Material for this exercise Start Marker

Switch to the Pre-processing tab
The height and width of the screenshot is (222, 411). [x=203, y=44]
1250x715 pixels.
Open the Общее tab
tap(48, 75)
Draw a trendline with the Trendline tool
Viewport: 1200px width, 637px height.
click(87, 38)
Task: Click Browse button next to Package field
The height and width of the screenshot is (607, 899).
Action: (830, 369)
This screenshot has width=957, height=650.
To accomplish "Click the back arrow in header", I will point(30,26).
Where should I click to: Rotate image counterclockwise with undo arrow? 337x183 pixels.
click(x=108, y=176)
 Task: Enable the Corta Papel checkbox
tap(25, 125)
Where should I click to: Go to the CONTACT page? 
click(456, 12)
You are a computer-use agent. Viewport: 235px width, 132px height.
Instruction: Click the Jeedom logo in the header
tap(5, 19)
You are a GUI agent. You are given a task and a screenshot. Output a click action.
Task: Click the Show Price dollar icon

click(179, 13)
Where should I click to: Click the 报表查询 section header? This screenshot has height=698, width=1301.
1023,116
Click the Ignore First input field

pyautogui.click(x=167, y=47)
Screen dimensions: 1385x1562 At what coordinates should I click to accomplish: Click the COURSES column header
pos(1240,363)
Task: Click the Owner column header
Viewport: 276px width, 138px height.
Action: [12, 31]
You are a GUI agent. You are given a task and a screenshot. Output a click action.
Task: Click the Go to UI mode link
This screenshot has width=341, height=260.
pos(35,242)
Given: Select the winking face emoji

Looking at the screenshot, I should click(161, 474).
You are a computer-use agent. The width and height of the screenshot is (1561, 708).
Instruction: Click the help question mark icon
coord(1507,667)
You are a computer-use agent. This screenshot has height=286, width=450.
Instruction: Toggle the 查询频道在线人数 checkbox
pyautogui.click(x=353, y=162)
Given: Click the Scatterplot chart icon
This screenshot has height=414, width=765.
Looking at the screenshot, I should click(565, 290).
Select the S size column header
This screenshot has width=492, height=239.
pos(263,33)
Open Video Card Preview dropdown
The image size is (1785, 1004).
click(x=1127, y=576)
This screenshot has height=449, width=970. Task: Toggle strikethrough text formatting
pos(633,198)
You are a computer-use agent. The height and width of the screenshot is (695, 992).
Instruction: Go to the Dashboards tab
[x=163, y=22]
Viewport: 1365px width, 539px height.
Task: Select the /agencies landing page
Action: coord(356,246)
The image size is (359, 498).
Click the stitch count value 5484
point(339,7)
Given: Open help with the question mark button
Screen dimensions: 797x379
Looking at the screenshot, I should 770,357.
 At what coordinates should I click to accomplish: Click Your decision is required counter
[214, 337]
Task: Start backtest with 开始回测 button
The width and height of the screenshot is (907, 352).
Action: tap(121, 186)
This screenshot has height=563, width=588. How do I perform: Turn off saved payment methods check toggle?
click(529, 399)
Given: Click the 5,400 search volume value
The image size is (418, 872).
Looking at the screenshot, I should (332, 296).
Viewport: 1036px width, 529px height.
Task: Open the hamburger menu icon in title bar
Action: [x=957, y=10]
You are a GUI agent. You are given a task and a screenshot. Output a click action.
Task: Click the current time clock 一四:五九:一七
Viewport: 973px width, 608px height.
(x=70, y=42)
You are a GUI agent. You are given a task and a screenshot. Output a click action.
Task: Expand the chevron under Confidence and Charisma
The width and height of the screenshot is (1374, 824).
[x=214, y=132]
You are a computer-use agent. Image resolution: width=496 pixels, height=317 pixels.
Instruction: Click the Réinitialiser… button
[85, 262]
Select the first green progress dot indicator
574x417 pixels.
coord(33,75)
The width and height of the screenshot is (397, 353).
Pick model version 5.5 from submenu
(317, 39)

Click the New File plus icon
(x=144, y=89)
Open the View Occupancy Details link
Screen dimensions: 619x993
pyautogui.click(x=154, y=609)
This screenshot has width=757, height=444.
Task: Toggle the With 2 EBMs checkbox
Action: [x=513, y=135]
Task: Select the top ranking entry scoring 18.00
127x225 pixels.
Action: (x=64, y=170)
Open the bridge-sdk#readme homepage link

Material for this exercise End Marker

■ Required work ■
Would you please copy every line of the data exactly?

■ Reply to the exercise ■
Switch to the Pre-processing tab
The height and width of the screenshot is (222, 411). [x=203, y=44]
1250x715 pixels.
Open the Общее tab
tap(48, 75)
Draw a trendline with the Trendline tool
Viewport: 1200px width, 637px height.
click(87, 38)
Task: Click Browse button next to Package field
The height and width of the screenshot is (607, 899).
Action: (830, 369)
This screenshot has width=957, height=650.
To accomplish "Click the back arrow in header", I will point(30,26).
Where should I click to: Rotate image counterclockwise with undo arrow? 337x183 pixels.
click(x=108, y=176)
 Task: Enable the Corta Papel checkbox
tap(25, 125)
Where should I click to: Go to the CONTACT page? 
click(456, 12)
You are a computer-use agent. Viewport: 235px width, 132px height.
Instruction: Click the Jeedom logo in the header
tap(5, 19)
You are a GUI agent. You are given a task and a screenshot. Output a click action.
Task: Click the Show Price dollar icon

click(179, 13)
Where should I click to: Click the 报表查询 section header? This screenshot has height=698, width=1301.
1023,116
Click the Ignore First input field

pyautogui.click(x=167, y=47)
Screen dimensions: 1385x1562 At what coordinates should I click to accomplish: Click the COURSES column header
pos(1240,363)
Task: Click the Owner column header
Viewport: 276px width, 138px height.
Action: [12, 31]
You are a GUI agent. You are given a task and a screenshot. Output a click action.
Task: Click the Go to UI mode link
This screenshot has width=341, height=260.
pos(35,242)
Given: Select the winking face emoji

Looking at the screenshot, I should click(161, 474).
You are a computer-use agent. The width and height of the screenshot is (1561, 708).
Instruction: Click the help question mark icon
coord(1507,667)
You are a computer-use agent. This screenshot has height=286, width=450.
Instruction: Toggle the 查询频道在线人数 checkbox
pyautogui.click(x=353, y=162)
Given: Click the Scatterplot chart icon
This screenshot has height=414, width=765.
Looking at the screenshot, I should click(565, 290).
Select the S size column header
This screenshot has width=492, height=239.
pos(263,33)
Open Video Card Preview dropdown
The image size is (1785, 1004).
click(x=1127, y=576)
This screenshot has height=449, width=970. Task: Toggle strikethrough text formatting
pos(633,198)
You are a computer-use agent. The height and width of the screenshot is (695, 992).
Instruction: Go to the Dashboards tab
[x=163, y=22]
Viewport: 1365px width, 539px height.
Task: Select the /agencies landing page
Action: coord(356,246)
The image size is (359, 498).
Click the stitch count value 5484
point(339,7)
Given: Open help with the question mark button
Screen dimensions: 797x379
Looking at the screenshot, I should 770,357.
 At what coordinates should I click to accomplish: Click Your decision is required counter
[214, 337]
Task: Start backtest with 开始回测 button
The width and height of the screenshot is (907, 352).
Action: tap(121, 186)
This screenshot has height=563, width=588. How do I perform: Turn off saved payment methods check toggle?
click(529, 399)
Given: Click the 5,400 search volume value
The image size is (418, 872).
Looking at the screenshot, I should (332, 296).
Viewport: 1036px width, 529px height.
Task: Open the hamburger menu icon in title bar
Action: [x=957, y=10]
You are a GUI agent. You are given a task and a screenshot. Output a click action.
Task: Click the current time clock 一四:五九:一七
Viewport: 973px width, 608px height.
(x=70, y=42)
You are a GUI agent. You are given a task and a screenshot. Output a click action.
Task: Expand the chevron under Confidence and Charisma
The width and height of the screenshot is (1374, 824).
[x=214, y=132]
You are a computer-use agent. Image resolution: width=496 pixels, height=317 pixels.
Instruction: Click the Réinitialiser… button
[85, 262]
Select the first green progress dot indicator
574x417 pixels.
coord(33,75)
The width and height of the screenshot is (397, 353).
Pick model version 5.5 from submenu
(317, 39)

Click the New File plus icon
(x=144, y=89)
Open the View Occupancy Details link
Screen dimensions: 619x993
pyautogui.click(x=154, y=609)
This screenshot has width=757, height=444.
Task: Toggle the With 2 EBMs checkbox
Action: [x=513, y=135]
Task: Select the top ranking entry scoring 18.00
127x225 pixels.
Action: (x=64, y=170)
Open the bridge-sdk#readme homepage link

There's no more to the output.